At 47, Jones has had a lustrous if under-the-radar career. His recent foray into public furniture notwithstanding, he is best known for his high-end residential and office seating and work surfaces, produced by the country’s top manufacturers (including Keilhauer and Teknion) and coveted by discerning buyers. His Wall Bureau, a fold-up standing desk, has been in the Royal Ontario Museum’s permanent collection since 1999. His Gym chair, a candy-hued stacking seat, has been in the permanent collection of Toronto’s Design Exchange since 2003. Rachel Gotlieb, who was the founding curator of the DX, describes Jones’s work as “a continuation of the modern canon without repeating it. His pieces have a great personality, with a touch of whimsy but not overkill.”

Andrew Jones’s other chair designs include, from left, the Woodrow, the Gym and the Oslo.

Jones’s portfolio also includes architecture and interior design for exclusive clients. Among other projects, Jones modernized a stone cottage for Kelvin Brown, the chief executive officer of the Gardiner Museum, Canada’s national museum of ceramic arts. “I’m thrilled when a designer like Andrew gets recognized,” Brown said recently. “Because he’s subtle. And in a world of starchitects and grand gestures, where everything is so blatant, subtlety is rare.” The designer, who studied furniture design at the esteemed Royal College of Art in London before a degree in architecture from the University of Toronto in 1991, also converted a two-bedroom co-op for William Thorsell, a former editor-in-chief of The Globe and Mail and the Royal Ontario Museum’s CEO from 2000 to 2010. “He is both very gentle and has a strong vision at his core,” says Thorsell. “He has a tremendous sense of what will survive over time.”

Projects like Battery Park are particularly meaningful to Jones because “I have long been interested in designing for the public realm. I like the idea of contributing things that the majority of people can enjoy.”

Kevin Van Paassen for The Globe and Mail

Jones’s first and, to date, most famous public project, the umbrellas for Toronto’s Sugar Beach, was completed in 2010. Although the structures are made of heavy, durable fibreglass, they are crafted to look as thin, light and ephemeral as fabric parasols. This is mainly because the edges are incredibly thin: From the side they look as though they are composed of a single, flimsy sheet (in fact, they are made up of two sandwiched layers that conceal all the fasteners and joinery that make the umbrellas so sturdy).

Although the umbrellas became the target of a “gravy train” tirade by disgraced mayor Rob Ford this past summer – four years after they were unveiled, because they cost $12,000 each – the structures have been built to last, suggesting that Jones knows what he’s doing. Among other features, they are UV-, rust-, weather-, rodent- and vandalism-resistant.

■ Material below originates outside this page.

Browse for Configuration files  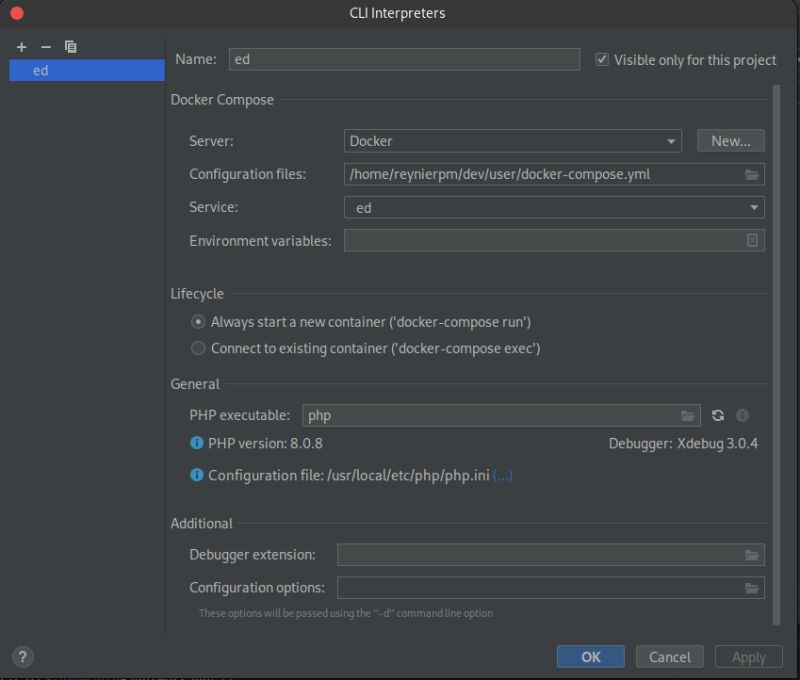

“It’s easy to take a design like that for granted because so much of it is hidden. It disappears,” says Cormier, the Montreal-based landscape architect who oversaw the project. “But if they were clunky, they wouldn’t work.” Ultimately, “the criticism doesn’t matter because people love the umbrellas. Andrew is capable of doing something magic. He makes people happy.”

It was the popular success of Sugar Beach, Jones says, that prompted him to enter the Battery Park competition: “I really wanted to design a chair that everyone could connect with, from the first ah-ha moment upon seeing a garden of flower chairs pollinated with people to enjoying hours of comfort – sitting, reading, talking with friends, people watching and being part of the scene.”

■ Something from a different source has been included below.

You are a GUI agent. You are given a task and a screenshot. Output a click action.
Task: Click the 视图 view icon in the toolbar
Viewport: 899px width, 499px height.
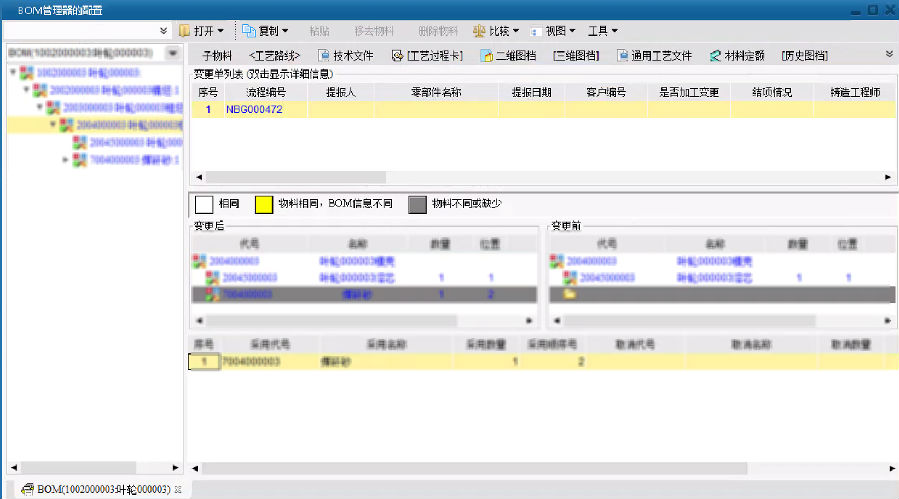(537, 31)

There is more, however, to Jones’s poetry than mere aesthetics: Fleurt’s petal is also ergonomic, comfort being one of the main reasons it was so popular during the public voting. “Curves are nice because we’re curved,” Jones says, adding that Fleurt’s wide arms and gently sloping sides and back accommodate a myriad of restful positions.

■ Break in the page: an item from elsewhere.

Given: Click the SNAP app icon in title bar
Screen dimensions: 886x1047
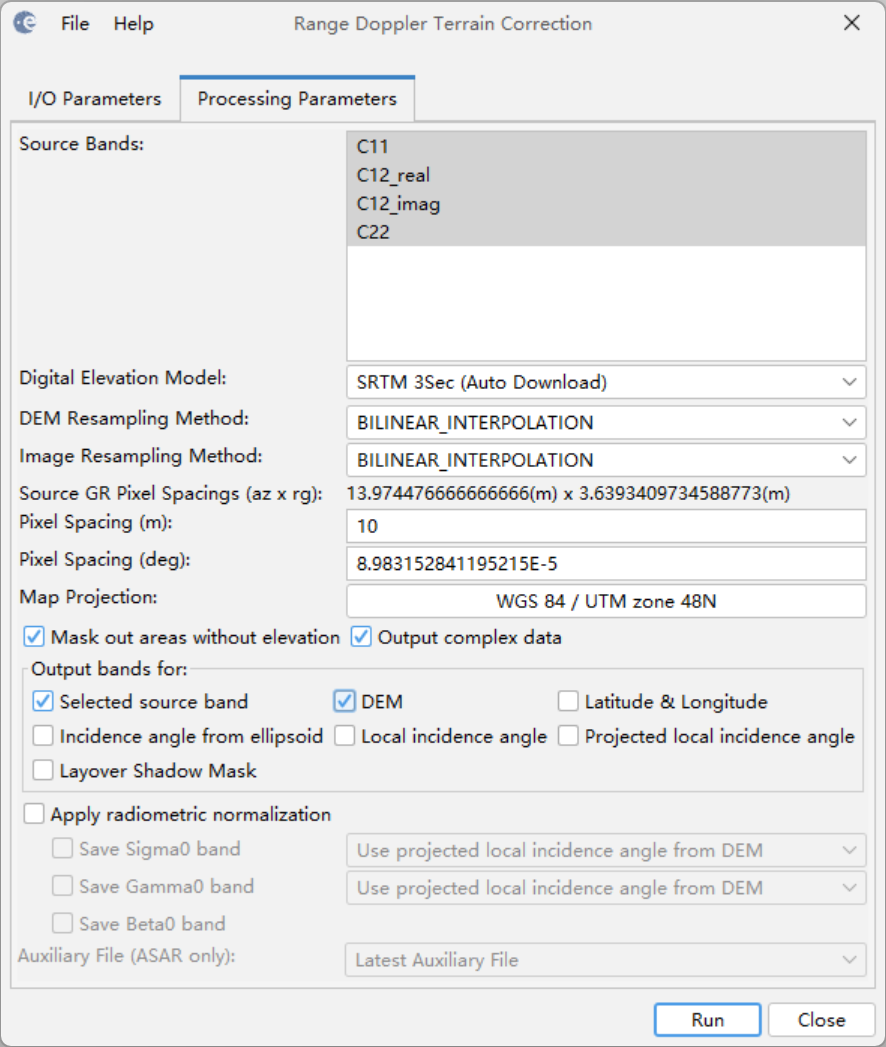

Even though the New York competition is over, there is still “a long process ahead,” Jones says, referring to the manufacturing of the perforated steel seats. “I’m hoping we produce them in a range of blues. The lawn is surrounded by mature trees that dapple the light. I’m interested in how the colours will change given the different lighting conditions. When the sun appears. When the light flickers through the leaves.”